Je sais bien, étant donné toutes mes tâches « pratiques », surtout
celles liées à l’administration du séminaire et de l’université, que ce livre
n’est pas parfait – mais j’ai reçu des commentaires très
encourageants à son sujet.
Le Woodstock Theological Center
Après
mon année sabbatique, en 1991, je me suis joint au département de sciences
religieuses de Seton Hall University. En 1995 et 1996 j’ai été invite à titre
de chargé de cours au Woodstock Theological Center, à l’université de
Georgetown. Le Woodstock Center est un
center de réflexion, situé à Washington, qui cherche à aborder des questions de
politique publique dans la perspective de l’Évangile et de la théologie
catholique. Depuis le début des années 1990, le centre fait appel à la méthode
de Lonergan pour jeter des ponts entre les engagements de foi et la culture
contemporaine. C’était un privilège pour moi que de travailler à Woodstock et
de faire partie d’une communauté qui était attachée à des valeurs qui étaient
les miennes depuis les années 1960.
Depuis
ce séjour à Woodstock, j’essaie d’exprimer ce qu’a été mon premier contact avec
Lonergan et Insight. J’espère terminer bientôt ce livre
concernant le sentiment d’étonnante étrangeté dont j’ai été saisi dès mes
premiers efforts pour pénétrer dans cet ouvrage.
Pouvez-vous
nous parler de vos fonctions actuelles?
En 1996,
mon archevêque m’a demandé de revenir de Washington pour travailler sur des
questions d’identité catholique à l’université Seton Hall. Je n’étais pas très enthousiaste.

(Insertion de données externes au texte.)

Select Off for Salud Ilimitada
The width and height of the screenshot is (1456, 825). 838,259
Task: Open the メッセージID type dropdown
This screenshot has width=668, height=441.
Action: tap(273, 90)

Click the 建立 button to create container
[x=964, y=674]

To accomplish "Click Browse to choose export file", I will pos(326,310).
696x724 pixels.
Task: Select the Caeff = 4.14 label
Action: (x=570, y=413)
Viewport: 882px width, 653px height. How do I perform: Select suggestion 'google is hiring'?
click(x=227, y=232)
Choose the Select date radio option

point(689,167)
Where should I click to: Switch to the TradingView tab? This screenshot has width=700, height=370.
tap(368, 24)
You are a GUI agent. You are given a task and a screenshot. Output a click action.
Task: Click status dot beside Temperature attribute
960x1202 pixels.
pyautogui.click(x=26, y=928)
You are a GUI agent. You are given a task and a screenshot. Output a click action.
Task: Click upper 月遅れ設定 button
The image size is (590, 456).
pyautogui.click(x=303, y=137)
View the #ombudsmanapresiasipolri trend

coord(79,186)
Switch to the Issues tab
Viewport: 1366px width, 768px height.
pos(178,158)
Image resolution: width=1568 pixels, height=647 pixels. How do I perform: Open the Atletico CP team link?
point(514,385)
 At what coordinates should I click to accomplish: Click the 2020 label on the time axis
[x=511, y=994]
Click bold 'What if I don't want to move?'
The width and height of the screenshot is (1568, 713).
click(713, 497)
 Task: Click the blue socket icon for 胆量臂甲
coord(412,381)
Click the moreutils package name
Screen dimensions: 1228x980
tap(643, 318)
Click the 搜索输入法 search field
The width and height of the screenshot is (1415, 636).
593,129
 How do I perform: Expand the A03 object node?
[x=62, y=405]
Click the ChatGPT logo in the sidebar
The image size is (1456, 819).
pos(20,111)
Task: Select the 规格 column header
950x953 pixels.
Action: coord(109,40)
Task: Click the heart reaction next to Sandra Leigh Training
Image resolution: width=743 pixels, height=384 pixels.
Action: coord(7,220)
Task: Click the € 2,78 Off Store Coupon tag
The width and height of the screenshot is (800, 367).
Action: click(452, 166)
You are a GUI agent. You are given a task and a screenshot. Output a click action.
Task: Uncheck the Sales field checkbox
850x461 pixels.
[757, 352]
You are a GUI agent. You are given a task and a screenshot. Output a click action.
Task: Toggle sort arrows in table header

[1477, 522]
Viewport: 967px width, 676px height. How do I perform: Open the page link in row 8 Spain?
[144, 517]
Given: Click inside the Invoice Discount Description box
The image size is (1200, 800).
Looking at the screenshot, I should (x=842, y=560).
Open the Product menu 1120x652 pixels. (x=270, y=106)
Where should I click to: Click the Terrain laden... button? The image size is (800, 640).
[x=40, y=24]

J’anticipais des conflits ouverts avec le monde universitaire. Les conflits
sont survenus – ils sont même omniprésents – mais j’ai
aussi bien des expériences gratifiantes – en particulier dans les
séminaires où avec des collègues nous avons abordé des thématiques humaines et
religieuses. Ma connaissance de la pensée de Lonergan, un atout précieux, m’a
aide à communiquer avec des professeurs de différentes disciplines à
l’université. Plus que tout autre
auteur, Lonergan permet de jeter des ponts entre la tradition intellectuelle
catholique et les disciplines et professions d’une université contemporaine. De
fait, il se développe une petite « communauté Lonergan » à Seton
Hall.
Je suis
actuellement chargé d’enseigner la pensée et la culture catholiques. Je porte
le titre de professeur et de directeur du centre des études catholiques. Tout
un chapeau ! J’enseigne également
au département de sciences religieuses de l’université. Je fais partie, en
outre, d’un groupe de spécialistes de Lonergan qui travaillent, au Woodstock
Theological Center, à un projet à long terme sur l’identité des universités
catholiques. Nous nous demandons : comment faut-il comprendre et
identifier la « catholicité » de l’université catholique ? Par
exemple, est-ce que chaque discipline universitaire présente, de par sa nature,
une orientation vers « la totalité » – et une université
catholique devrait-elle chercher à désigner cette « totalité » vers
laquelle tendent les disciplines ?
En
somme, je tire une grande fierté d’avoir pu marcher dans le sillage de Bernie
Lonergan. Les incidences de sa pensée pour l’établissement de ponts entre
l’Évangile du Christ et la culture contemporaine sont immenses. Je considère
comme un grand privilège ma participation à l’effort de diffusion de sa pensée.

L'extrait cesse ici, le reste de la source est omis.